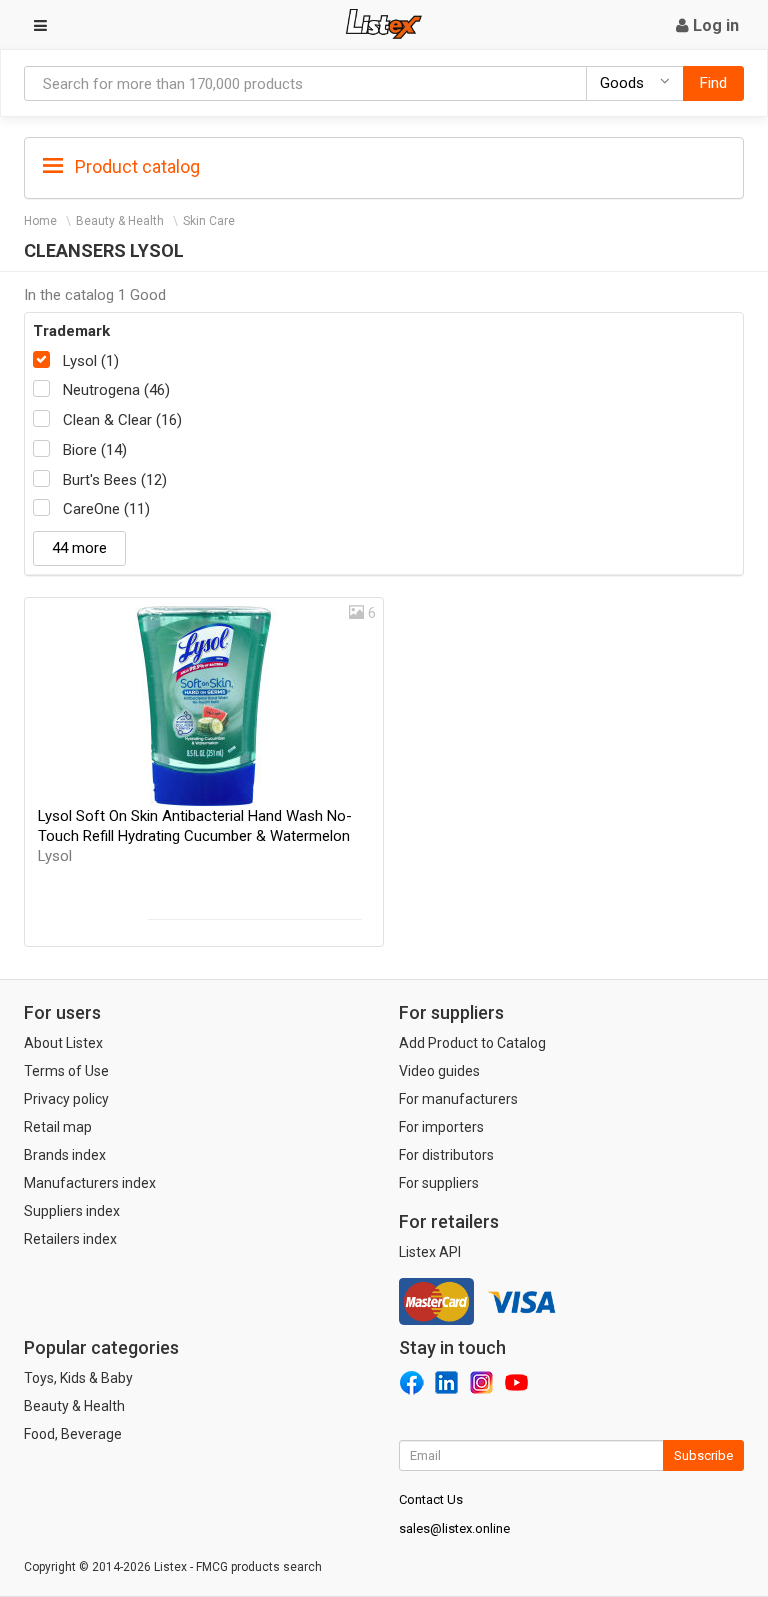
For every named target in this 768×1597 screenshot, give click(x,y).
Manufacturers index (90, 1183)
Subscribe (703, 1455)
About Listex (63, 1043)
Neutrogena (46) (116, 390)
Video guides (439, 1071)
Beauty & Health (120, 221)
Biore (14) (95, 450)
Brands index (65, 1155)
- - - -
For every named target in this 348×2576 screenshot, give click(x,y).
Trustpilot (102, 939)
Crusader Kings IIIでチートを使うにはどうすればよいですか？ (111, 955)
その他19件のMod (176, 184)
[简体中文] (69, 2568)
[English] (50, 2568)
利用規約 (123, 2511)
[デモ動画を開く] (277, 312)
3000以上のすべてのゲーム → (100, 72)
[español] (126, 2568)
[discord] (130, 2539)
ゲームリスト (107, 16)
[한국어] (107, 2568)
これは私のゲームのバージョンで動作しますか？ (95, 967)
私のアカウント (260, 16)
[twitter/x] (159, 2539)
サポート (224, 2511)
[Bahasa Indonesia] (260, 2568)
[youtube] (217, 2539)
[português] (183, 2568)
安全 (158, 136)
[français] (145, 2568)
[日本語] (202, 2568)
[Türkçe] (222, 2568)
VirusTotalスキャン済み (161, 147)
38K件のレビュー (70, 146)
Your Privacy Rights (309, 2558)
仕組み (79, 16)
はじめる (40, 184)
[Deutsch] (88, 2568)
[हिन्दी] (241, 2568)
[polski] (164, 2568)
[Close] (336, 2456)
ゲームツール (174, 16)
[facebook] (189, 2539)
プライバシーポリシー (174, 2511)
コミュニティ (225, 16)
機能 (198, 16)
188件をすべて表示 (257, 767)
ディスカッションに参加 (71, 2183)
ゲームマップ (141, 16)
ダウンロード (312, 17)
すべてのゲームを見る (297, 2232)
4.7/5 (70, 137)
- - - -
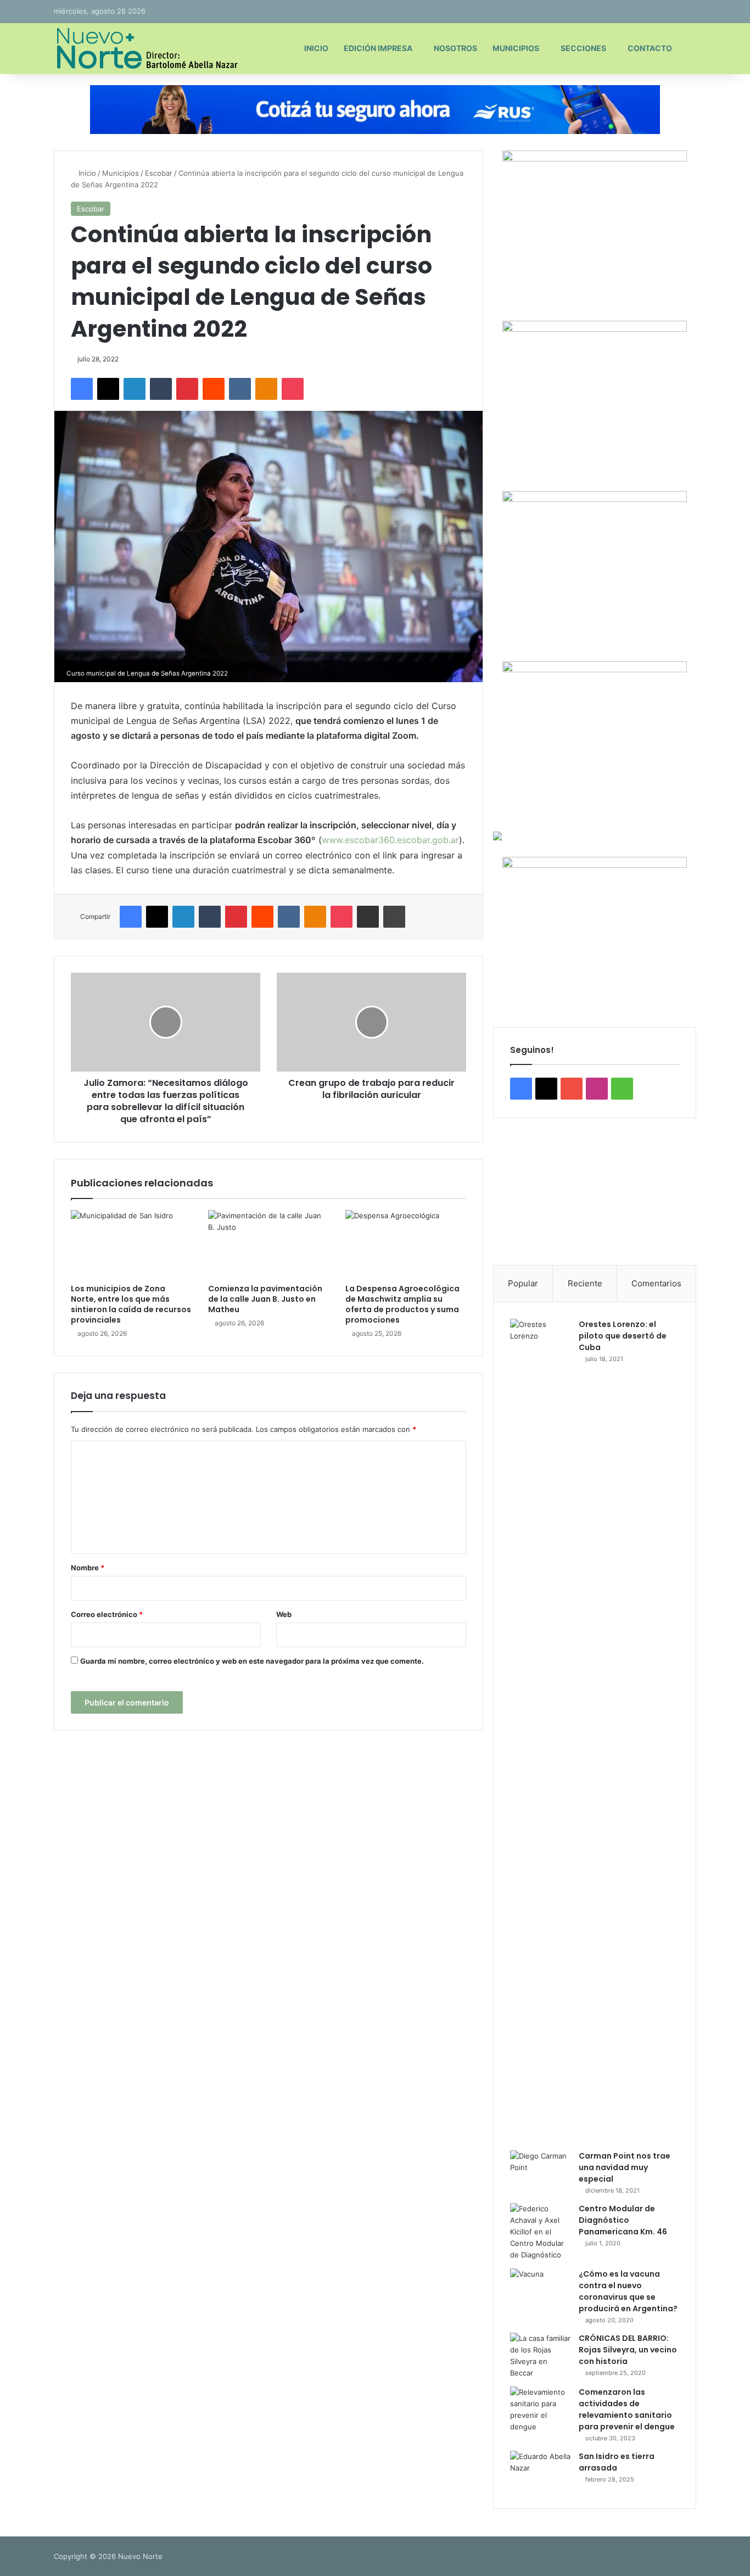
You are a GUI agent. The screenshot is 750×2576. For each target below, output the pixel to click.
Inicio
- - - -
▶ [Task to carry out]
Repeat, word for word, the lines above between the line holding "[हिन्दी] (241, 2568)" and the line holding "4.7/5 (70, 137)", inclusive; omit everything else.

▶ [Reply to the task]
[हिन्दी] (241, 2568)
[polski] (164, 2568)
[Close] (336, 2456)
ゲームツール (174, 16)
[facebook] (189, 2539)
プライバシーポリシー (174, 2511)
コミュニティ (225, 16)
機能 (198, 16)
188件をすべて表示 (257, 767)
ディスカッションに参加 (71, 2183)
ゲームマップ (141, 16)
ダウンロード (312, 17)
すべてのゲームを見る (297, 2232)
4.7/5 (70, 137)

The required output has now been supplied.